**DOCUMENT**.

---------------

Wednesday, 12 January 2011

Back To the Real World

Morning! 


Well it's back to the real world tomorrow as I'm back off to Uni for the start of a new semester, which to be honest I am absolutely petrified about due to the fact I am supposed to have written over 10,000 words during the break. How many words have I actually written you may ask, well, that would be 0! I seriously need to sort my life out


I have been too busy drinking copious amounts of wine, dancing like my life depended on it, enjoying a few unexpected sexual escapades with the standard of 'hot man' it is only possible to find in the bigger cosmopolitan cities (a real novelty for me whenever I return from uni) and generally enjoying doing nothing of substance. It's been so much fun, but it is now time for a heartfelt wave to the city/holidays and a serious attempt at welcoming 'academic Elle' back into my life without too much resistance! 


One thing I am going to SERIOUSLY miss is sitting up watching 'Criminal Minds' on Living TV. I had never seen it before coming home for the holidays and seriously doubt I am watching the episodes in any sort of order but in all honesty I do not care in the slightest because *drum roll please* ....


LOOK!!!




YES!


Shemar Moore, one of the stars of the show! What an absolutely beautiful specimen of a man! 
I wish it was possible to find a man who looks like him but also has his sophistication- unfortunately, I can say from experience that if there do happen to be any young men in the real world with that sort of combination around, they have done a damned good job of hiding so far. Here's to hoping, because a face like that is way sweeter than any sugar ever could be! 


I've just googled him though and it came to my attention that there were some rumours he might be gay which is quite saddening. I knew of him for a long while before stumbling across the programme but I hadn't realised how perfect he is. 


Well, anyway he has inspired me to start what I will name the 'Hot Man File' on my blog; whenever I stumble across someone on TV or in the media that makes my jaw drop (and this doesn't happen too often), I shall post a pic when I next blog and add the tag 'Hot Man File' to the post. Maybe if and when I have a few more followers (fingers crossed and a big grin and wave to Eden and AsianBarbie who are my first two!) you can comment on my hotties and let me know whether they get a thumbs up or down from yourself.

Right, well it's 3am so bedtime if I actually want to make it back to uni later!


Elle xXx

Tuesday, 11 January 2011

Mr P, Sugar Granules and Moaning...



Happy New Year to everyone- I know it comes late but hope you had an amazing holiday season and haven't struggled too much getting back into the daily grind! 



First of all let me say I am absolutely shattered so this post probably won't read very well at all! 


So my last post saw the introduction of Mr P and the beginning of talks about our subsequent arrangement, so I will start at the very beginning:


After our first lunch date Mr P had been extremely enthusiastic about 'taking things forward' with me and so after an evening spent making my blog and looking at as many others as I could find I decided to broach the subject of an arrangement which I did very gently in an email. A couple of emails later we had come to the agreement that he would start by supporting me with £600 per month (which covers the rent and bills on my student hovel) plus other little bits and bobs and we would meet about twice per month. The financial support he said, would increase with time . Now in the sugar world, this is extremely low and I am completely aware of this, but felt at the time that it was a good start considering he had said the idea of an allowance wasn't something he was at all comfortable with and that he would prefer supporting me in a more practical sense- though it is essentially the same thing as the money specifically covers these things.

---------------

**Element and text position data**.
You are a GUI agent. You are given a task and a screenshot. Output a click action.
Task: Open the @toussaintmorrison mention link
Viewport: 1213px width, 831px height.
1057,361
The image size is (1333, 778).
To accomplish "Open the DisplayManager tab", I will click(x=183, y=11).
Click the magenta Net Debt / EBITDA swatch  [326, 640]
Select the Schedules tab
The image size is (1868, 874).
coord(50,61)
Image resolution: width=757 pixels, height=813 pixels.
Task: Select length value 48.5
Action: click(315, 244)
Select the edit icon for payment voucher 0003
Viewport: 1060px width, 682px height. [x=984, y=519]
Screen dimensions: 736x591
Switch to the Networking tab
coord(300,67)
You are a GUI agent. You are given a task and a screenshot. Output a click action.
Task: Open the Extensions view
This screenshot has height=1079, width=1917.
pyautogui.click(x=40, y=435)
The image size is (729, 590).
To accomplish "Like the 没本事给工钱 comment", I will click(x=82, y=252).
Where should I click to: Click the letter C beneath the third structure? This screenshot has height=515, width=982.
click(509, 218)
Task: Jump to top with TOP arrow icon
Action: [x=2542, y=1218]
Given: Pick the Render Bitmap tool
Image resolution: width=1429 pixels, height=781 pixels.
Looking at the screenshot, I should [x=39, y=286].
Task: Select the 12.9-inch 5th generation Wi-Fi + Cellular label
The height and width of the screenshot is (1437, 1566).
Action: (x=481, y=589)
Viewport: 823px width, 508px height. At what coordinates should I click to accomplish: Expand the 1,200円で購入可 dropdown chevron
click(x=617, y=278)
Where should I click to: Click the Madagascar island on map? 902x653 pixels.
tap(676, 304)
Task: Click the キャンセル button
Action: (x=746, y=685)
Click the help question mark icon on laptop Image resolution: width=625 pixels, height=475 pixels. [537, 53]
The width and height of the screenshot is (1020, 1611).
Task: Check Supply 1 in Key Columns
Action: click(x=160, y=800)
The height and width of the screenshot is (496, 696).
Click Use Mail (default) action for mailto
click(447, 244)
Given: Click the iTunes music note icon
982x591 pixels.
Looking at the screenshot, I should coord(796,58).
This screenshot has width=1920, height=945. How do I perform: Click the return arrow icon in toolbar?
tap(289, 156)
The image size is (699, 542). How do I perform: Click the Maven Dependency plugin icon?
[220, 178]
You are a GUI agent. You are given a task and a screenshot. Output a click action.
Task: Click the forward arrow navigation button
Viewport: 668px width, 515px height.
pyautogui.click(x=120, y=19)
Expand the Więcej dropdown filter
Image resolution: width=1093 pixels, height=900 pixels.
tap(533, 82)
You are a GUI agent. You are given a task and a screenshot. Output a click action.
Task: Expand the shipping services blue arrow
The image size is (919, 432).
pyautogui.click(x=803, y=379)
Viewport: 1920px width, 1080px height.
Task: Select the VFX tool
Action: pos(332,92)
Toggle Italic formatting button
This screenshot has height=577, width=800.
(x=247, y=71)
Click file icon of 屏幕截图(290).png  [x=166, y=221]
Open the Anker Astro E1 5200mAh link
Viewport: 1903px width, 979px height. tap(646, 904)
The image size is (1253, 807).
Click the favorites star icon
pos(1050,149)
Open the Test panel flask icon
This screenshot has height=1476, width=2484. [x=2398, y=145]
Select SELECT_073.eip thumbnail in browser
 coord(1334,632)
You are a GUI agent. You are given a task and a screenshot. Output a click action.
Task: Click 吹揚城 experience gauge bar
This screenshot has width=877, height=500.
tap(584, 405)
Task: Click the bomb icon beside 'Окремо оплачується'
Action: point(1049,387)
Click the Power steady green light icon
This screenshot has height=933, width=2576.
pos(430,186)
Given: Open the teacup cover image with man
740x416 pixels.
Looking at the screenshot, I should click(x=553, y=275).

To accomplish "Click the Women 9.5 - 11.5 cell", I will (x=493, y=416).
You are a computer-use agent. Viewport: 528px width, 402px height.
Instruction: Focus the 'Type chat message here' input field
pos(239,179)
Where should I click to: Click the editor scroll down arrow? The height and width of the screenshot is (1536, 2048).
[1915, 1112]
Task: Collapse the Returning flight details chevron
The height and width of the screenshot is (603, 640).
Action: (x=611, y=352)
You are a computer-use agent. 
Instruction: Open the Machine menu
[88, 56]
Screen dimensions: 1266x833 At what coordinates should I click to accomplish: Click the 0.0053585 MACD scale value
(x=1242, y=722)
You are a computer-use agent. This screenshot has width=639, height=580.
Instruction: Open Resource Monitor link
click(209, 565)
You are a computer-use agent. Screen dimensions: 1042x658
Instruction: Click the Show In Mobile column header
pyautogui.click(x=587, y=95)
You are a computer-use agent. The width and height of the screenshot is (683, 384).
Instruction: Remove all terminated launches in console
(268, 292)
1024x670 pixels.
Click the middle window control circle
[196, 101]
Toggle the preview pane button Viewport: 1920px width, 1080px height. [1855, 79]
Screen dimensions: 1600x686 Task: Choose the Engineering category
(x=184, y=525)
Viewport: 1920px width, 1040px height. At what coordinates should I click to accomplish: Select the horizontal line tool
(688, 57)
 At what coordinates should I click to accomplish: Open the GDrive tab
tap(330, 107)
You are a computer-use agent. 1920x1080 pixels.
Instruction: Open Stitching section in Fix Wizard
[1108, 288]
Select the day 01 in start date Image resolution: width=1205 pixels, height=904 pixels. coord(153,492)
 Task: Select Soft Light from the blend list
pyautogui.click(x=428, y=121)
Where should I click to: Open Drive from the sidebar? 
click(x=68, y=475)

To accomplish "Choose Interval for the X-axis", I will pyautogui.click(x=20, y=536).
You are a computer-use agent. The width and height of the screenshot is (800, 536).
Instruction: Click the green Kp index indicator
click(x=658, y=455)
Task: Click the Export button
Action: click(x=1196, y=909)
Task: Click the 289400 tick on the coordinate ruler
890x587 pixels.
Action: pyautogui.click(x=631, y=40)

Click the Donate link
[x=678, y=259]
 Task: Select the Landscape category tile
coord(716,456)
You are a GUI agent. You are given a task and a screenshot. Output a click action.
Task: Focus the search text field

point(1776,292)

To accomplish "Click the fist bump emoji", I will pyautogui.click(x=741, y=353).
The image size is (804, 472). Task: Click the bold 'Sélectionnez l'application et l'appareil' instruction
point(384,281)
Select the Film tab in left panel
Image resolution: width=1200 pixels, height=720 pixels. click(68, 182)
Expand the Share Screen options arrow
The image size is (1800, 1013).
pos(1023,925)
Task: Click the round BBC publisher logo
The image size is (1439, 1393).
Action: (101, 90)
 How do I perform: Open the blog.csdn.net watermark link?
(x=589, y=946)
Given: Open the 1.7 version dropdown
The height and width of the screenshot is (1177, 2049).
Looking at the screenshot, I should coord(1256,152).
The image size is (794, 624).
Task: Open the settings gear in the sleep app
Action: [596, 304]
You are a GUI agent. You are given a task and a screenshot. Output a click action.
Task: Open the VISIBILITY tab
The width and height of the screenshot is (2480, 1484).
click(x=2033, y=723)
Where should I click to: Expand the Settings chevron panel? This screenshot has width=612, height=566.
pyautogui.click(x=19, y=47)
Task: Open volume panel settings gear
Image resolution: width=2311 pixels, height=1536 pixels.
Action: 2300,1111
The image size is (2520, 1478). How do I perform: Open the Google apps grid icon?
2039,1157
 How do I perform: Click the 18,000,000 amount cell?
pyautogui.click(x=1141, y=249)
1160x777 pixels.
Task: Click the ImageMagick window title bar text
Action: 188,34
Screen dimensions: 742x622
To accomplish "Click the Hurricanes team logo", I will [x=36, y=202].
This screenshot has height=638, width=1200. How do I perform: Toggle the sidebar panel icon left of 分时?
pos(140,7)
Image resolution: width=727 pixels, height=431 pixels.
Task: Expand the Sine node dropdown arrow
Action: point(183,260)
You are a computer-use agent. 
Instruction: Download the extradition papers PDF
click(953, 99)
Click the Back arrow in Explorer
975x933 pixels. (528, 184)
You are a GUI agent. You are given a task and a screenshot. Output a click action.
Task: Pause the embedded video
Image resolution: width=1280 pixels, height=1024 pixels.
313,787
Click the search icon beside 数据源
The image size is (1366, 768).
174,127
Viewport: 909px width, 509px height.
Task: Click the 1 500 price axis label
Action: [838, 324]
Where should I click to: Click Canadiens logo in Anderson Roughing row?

---------------

**PROBLEMS**.
a – Answer these questions about the blog:
(i) Which television show does Elle say she will miss watching, and on which channel?
(ii) How much money per month did Mr P first agree to give her?
(iii) What name does she give the new feature she plans to start on her blog?
b – Pick up the blog post about Elle's arrangement with Mr P after its last sentence, and write one or two more paragraphs in the same voice.

**FINAL RESULTS**.
a –
(i) 'Criminal Minds' on Living TV.
(ii) £600 per month.
(iii) The 'Hot Man File'.

b –
We had our second date over Christmas and new years, when I came to London and saw a show with him. We had seperate hotel rooms which were next door to eachother and the following day we went to have a look around the sales. We went around high street and low end designer shops as well as Selfridges but it quickly became apparent that he hadn't been joking when he had mentioned not being a millionaire because he looked at the price tags on everything I liked (albeit sneakily). On our return to the hotel on our first evening, we kissed and it also became apparent his kissing hadn't improved with age and I felt as though I was being attacked by an over-enthusiastic lizard. It was horrific. On telling him I was retiring to my room to sleep he begged me to come and knock on his door for a 'lie in' in the morning, assuring me it was not about sex but he would just love lying together and 'snuggling up' with me. I wasn't keen at all and told him I'd see how I felt in the morning but would probably just want to sleep, so sure enough when the morning came and he text me to say he was up and invite me through I ignored it and told him I'd been sleeping and until we had gotten to know eachother better I was happy with my own space.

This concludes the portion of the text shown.